The Sleuth and the Forger

Mark Landis is perhaps the most prolific art forger in American history, and his work is now on display in Cincinnati thanks to the detective work of one man.

In 2007, Matt Leininger was the registrar at the Oklahoma City Museum of Art when he received a letter from a Jesuit priest named Mark Landis. The priest explained that his parents had been art collectors and that he wanted to donate their substantial collection to the museum. A few weeks later, the priest arrived, paintings in tow. In all, he donated six paintings, including a Paul Signac and a Marie Laurencin portrait. The museum took Landis to lunch and picked up the tab. When they parted ways the next day, Landis promised to return, though he never did. “He said he had to have heart surgery,” Leininger says, “But he’d be back.” Little did he know that the museum had been duped by perhaps the most prolific art forger in American history—and that five years later, Leininger would be organizing the very first exhibit of the forger’s work.

After Landis left, Leininger began researching the paintings before putting them on display. He soon discovered that the Paul Signac painting that Landis donated was held by six different museums across the country. Could the one at his desk be a forgery? Spotting a forgery isn’t an easy process, Leininger says. “It takes a good eye to catch them.” But under a UV light, Leininger noticed multiple white patches indicating variations in paint—a sign of a forged work. The other donated paintings had the same telltale markings. Leininger began digging.

He soon became obsessed, tracking Landis’ every move even after he became director of museum services at the Cincinnati Art Museum. He followed Landis’ progression as he assumed alias after alias—Steven Gardner, Arthur Scott, James Brantley, Mark Lanois—each one another priest in Landis’s ruse. Landis may have gotten away with the ruse had he not used his real name when he met Leininger. As Leininger searched for information, he found that Landis had studied art at both the Art Institute of Chicago (which would later be duped by Landis), and the San Francisco Art Institute.
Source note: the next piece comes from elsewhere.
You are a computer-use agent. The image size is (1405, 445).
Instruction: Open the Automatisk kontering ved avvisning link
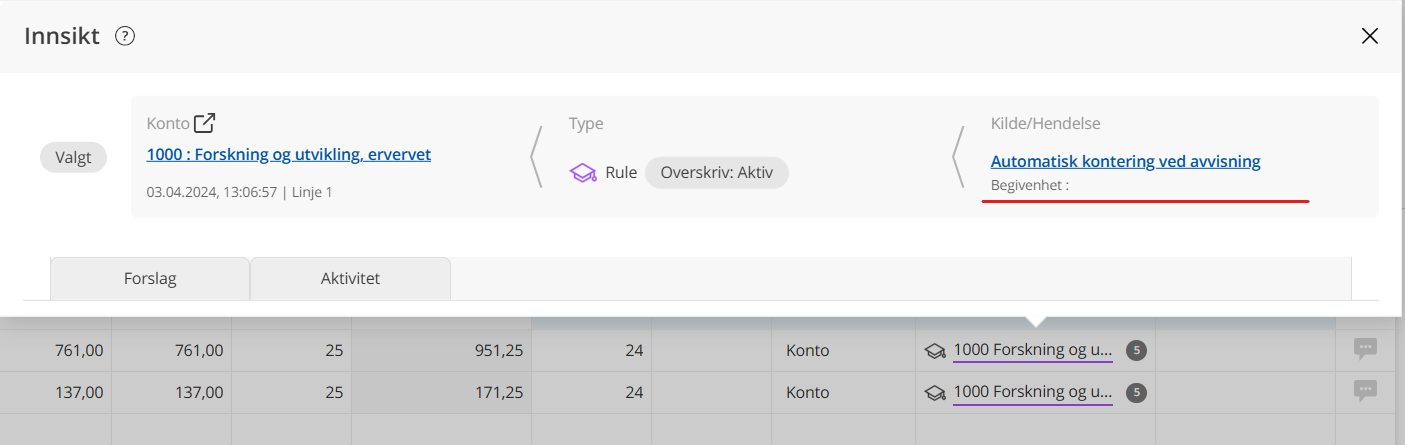(x=1125, y=161)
As Leininger talked to curators at other museums, he discovered that Landis had pulled the same game on more than 50 museums in 20 states over the last 30 years. In that time he donated more than 100 objects to museums from Washington D.C. to Oklahoma and from Chicago to New Orleans. For decades, no one ever suspected him of forgery. “They’re very good,” Leininger says.

So good, in fact, that Landis continued to donate his forgeries even after Leininger exposed him in a 2010 Art Newspaper article. Most forgers suffer consequences once discovered. But Landis is unique in that he doesn’t sell his paintings. Neither does he claim the gifts on his taxes. In fact, Landis’s long-term fraud doesn’t seem to be a crime at all.
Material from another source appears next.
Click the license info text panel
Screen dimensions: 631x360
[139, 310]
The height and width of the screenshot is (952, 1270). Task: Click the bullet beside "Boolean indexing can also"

I talked to Landis last August by phone from his home in Mississippi and asked him what impelled him to paint forgeries to begin with and why he never asked for money. And why he painted forgeries in the first place. “It’s just an impulse, I guess,” he told me. He wanted to honor his mother, and so he donated his paintings in her name. I tried to ask other questions, but Landis talked so much and so digressively that it was difficult to stay on track. He talked about his days in California, about going to parties with Hollywood celebrities, about starting a band, and on and on. It was hard to tell if the stories were true. Landis followed tangents at every turn, going on for minutes each time. “I never thought I’d be famous,” he said apropos of nothing, sounding a little proud.
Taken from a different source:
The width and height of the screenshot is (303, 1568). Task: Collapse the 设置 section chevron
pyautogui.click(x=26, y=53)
Famous as he became, his work remained scattered about—one piece at the Mississippi Museum of Art, another at the Hilliard University Art Museum in Lafayette, Louisiana—until Leininger and Aaron Cowan decided to mount “Faux Real,” which runs from April 1st to May 20th at the University of Cincinnati’s DAAP galleries. The 90 works on display range “from a Dr. Seuss illustration, to a few written documents, and then paintings that are across the board,” says Cowan, director of the galleries. To assemble them, Leininger and Cowan reached out to dozens of museums, some of which donated anonymously to avoid embarrassment. Landis himself even donated some of the very art catalogs he used to paint his forgeries as well as his priest disguise.

But the exhibit’s greatest work may not be a painting at all. Cowan and Leininger hope that Landis will make a personal appearance.  “We’ve invited him to come,” Cowan says, but Landis has yet to commit to making the trip from his Mississippi home.

Clearly Mark Landis likes to arrive when he’s least expected.

April 1–May 20. 2624 Clifton Ave., 5th floor, (513) 556-2839,

Images by Whitney Curtis

CORRECTION: This article originally stated that Mark Landis first appeared to Leininger as Father Arthur Scott, an alias he only came to use later in his career. It also stated that Leininger picked up Landis’s hotel tab, when in fact the museum only bought Landis lunch. We regret the errors and have updated the article to contain the most recent information regarding the exhibit and Landis’s career.